▶ What you will do
Your answer must be a single number: the count of lines in the records below that include the string "Task".

▶ Provided data
..........
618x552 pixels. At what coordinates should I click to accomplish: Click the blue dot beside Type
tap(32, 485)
..........
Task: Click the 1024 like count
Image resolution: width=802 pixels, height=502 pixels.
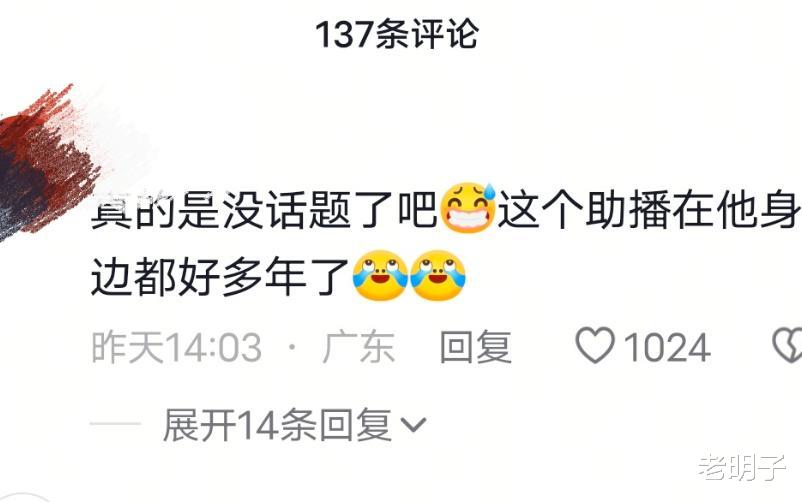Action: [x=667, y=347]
..........
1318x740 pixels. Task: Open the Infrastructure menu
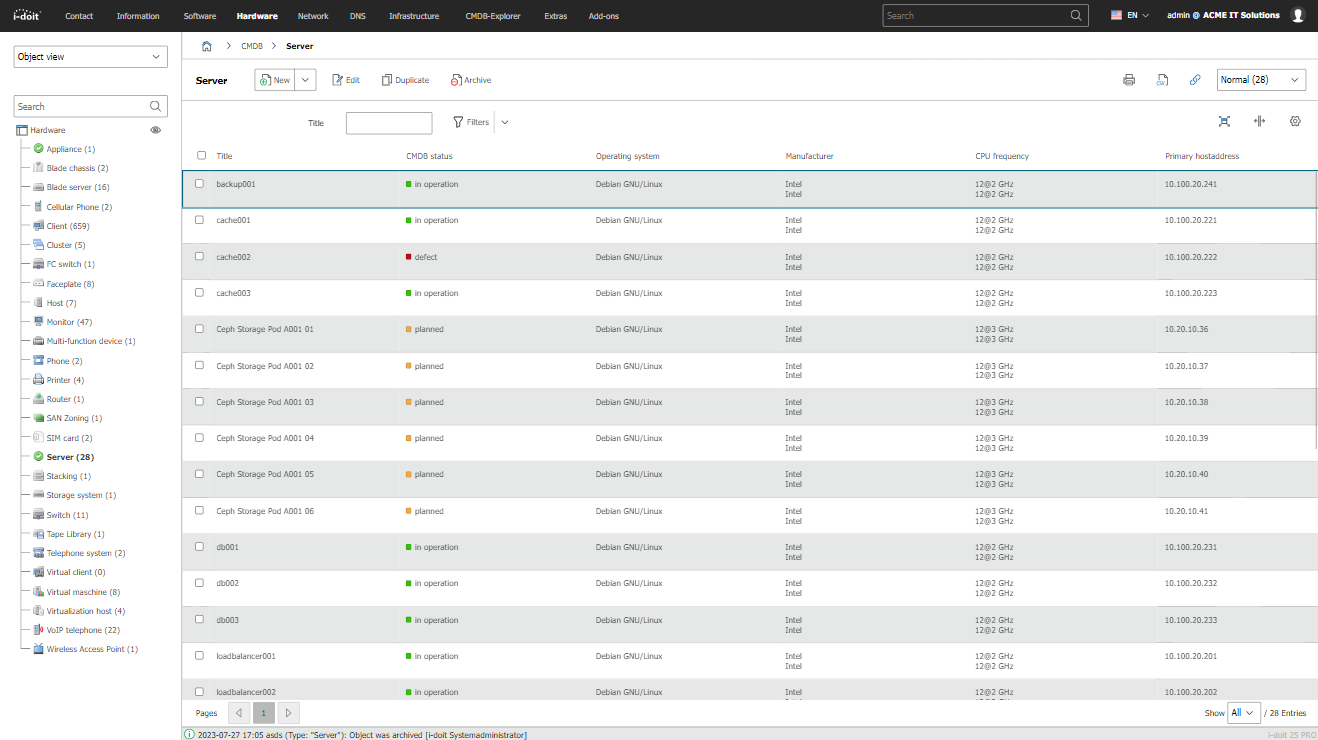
..........
▶ Exercise result
2